Fancy Pants

Friday, October 15, 2010

Perpetual Fat Girl

Fat boy goes to the pool
See his reflection, doesn't know what to do
He feels little inside and filled with pride
Oh, fragile flame
No one sees the same
fat boy goes about his day
Trying to think of funny things to say
Like, "This is just a game I play"
And "I like me this way"
Oh, fragile flame
When no one feels the same
Hush, sleep, don't think, just eat
You daddy's little boy
You mama's pride and joy
You know they love ya
But not because they hold ya
Fat boy says "Wouldn't it be nice
If I could melt myself like ice
Or outrun my skin and just be pure wind"
Oh, fragile flame
Sometimes I feel the same


Fat Boy - Jewel 

When you've been overweight for so long...  Wait, let me rephrase...  When you've been told you're overweight enough times for so long, you eventually start to believe it.  Even if it's not entirely true.  Honestly, for a few years there, I was, in fact, overweight.  I really did get to be pretty big.  In fact, one time after visiting the doctor, I was on my way out the door when he ran back out to talk to me.  He said he didn't realize I was 203 pounds.  I stood there SHOCKED that he'd actually come out of the back offices to tell me that.  I don't even remember how I responded, but he said I should try to lose a little weight.  If it's one thing that makes you feel worse than knowing yourself you should lose weight, it's having someone actually TELL you you should do it.  In the middle of a lobby full of people.  Thanks, Doc, for stating the obvious.  I ran out of there red as a lobster. 

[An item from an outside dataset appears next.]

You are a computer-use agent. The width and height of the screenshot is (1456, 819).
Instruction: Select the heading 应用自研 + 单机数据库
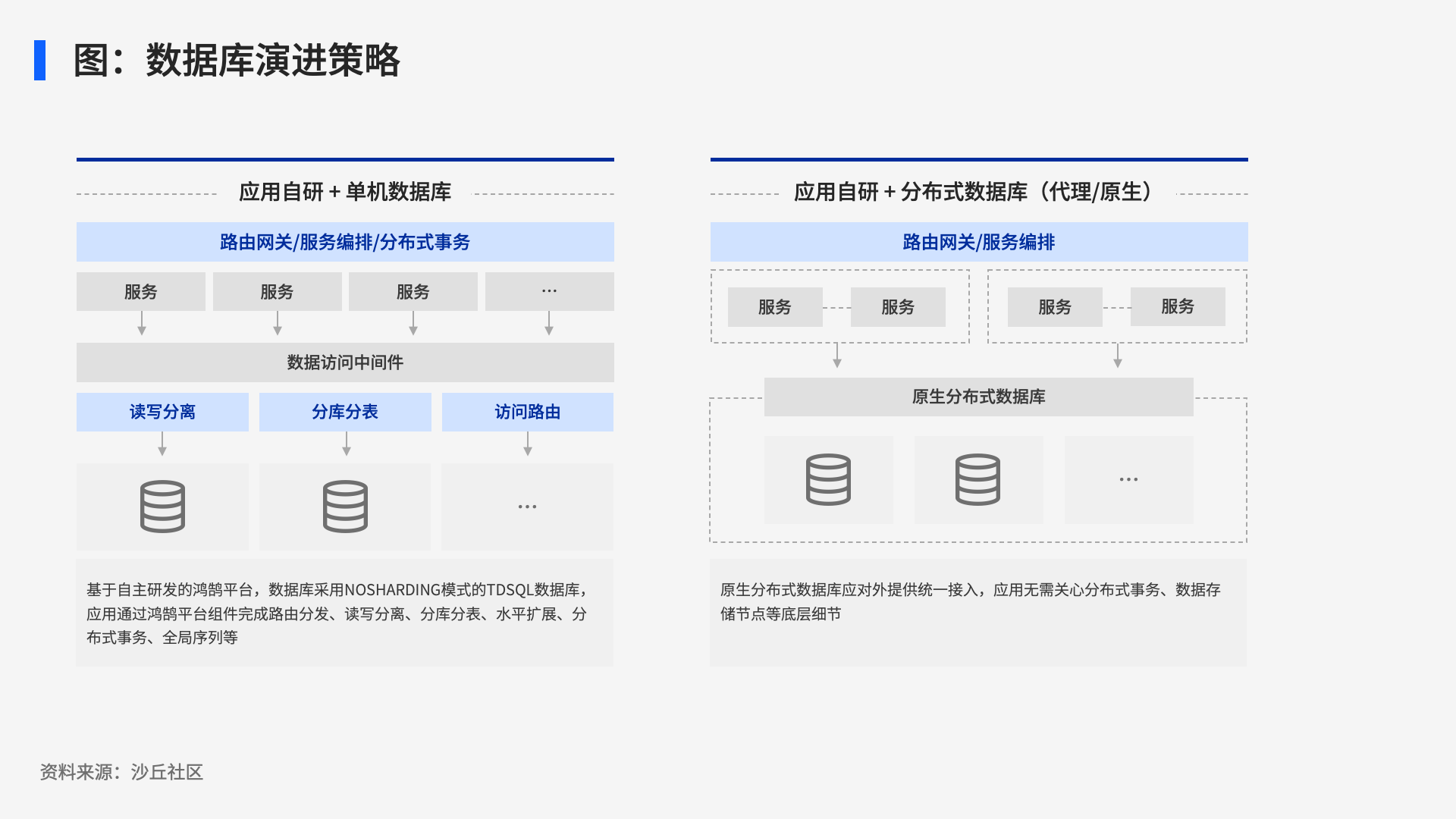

And even after I'd lost the weight, I still felt like a beached whale!  Shopping was still a nightmare (still is).  I thought it would get better.  But I could still see her: the perpetual fat girl who lives inside my body.

I know she's there.  She sits behind the windows of my eyes and criticizes every inch of me.  "You shouldn't wear that."  Perpetual Fat Girl snidely whispers in my ears in the morning.  "You shouldn't eat that."  She says with every bite I take.  And forget looking in the mirror.  She has this thing she does where she makes me think I look fatter than I really do.  In fact, she makes me feel like a monster.  Really.  It's the worst when I'm doing a show.  Sitting backstage and watching the skinny girls traipse around the dressing room in their underwear-only covered perfect bodies.  Perpetual Fat Girl says that next to them I look like a giant potato shoved into jeans. 

Whenever I talk to certain people (mostly people who knew me during my real fat days), Perpetual Fat Girl convinces me that they're secretly thinking I look fat.  She tells me that people are just wondering when I will gain it all back.  I make jokes to get it out in the open so that people will know that I'm already on top of things and don't intend on completely falling off the wagon.

After having read all that, you may think that it's a wonder I'm not anorexic or bulimic.  Well, it's simple, and I would think, clearly obvious: I like food too much (obviously) and after binging and purging so many times,  you can wear down your esophagus and that disgusts me.  Also, I feel like that could somehow damage my vocal cords, and I'm a singer.  So...  No eating disorders here...  cough cough.

I've been working really hard lately, trying to get Perpetual Fat Girl to move out.  I even do things to deliberately go against what she tells me.  For example, this summer, I was not the "food nazi" that I normally am.  I let myself enjoy things once in a while rather than limiting myself to a strict diet.  When I would tell someone that I still had 20 pounds to go and they looked at me funny, Perpetual Fat Girl told me they were just trying to be polite. But, I IGNORED HER!  I think I hurt her feelings, because I haven't seen her very often since then.  But I know she's there.  She does things every now and then to remind me of her existence.  And you know how I let her affect me now?  I don't let her render me helpless, or even hopeless.  She keeps me motivated!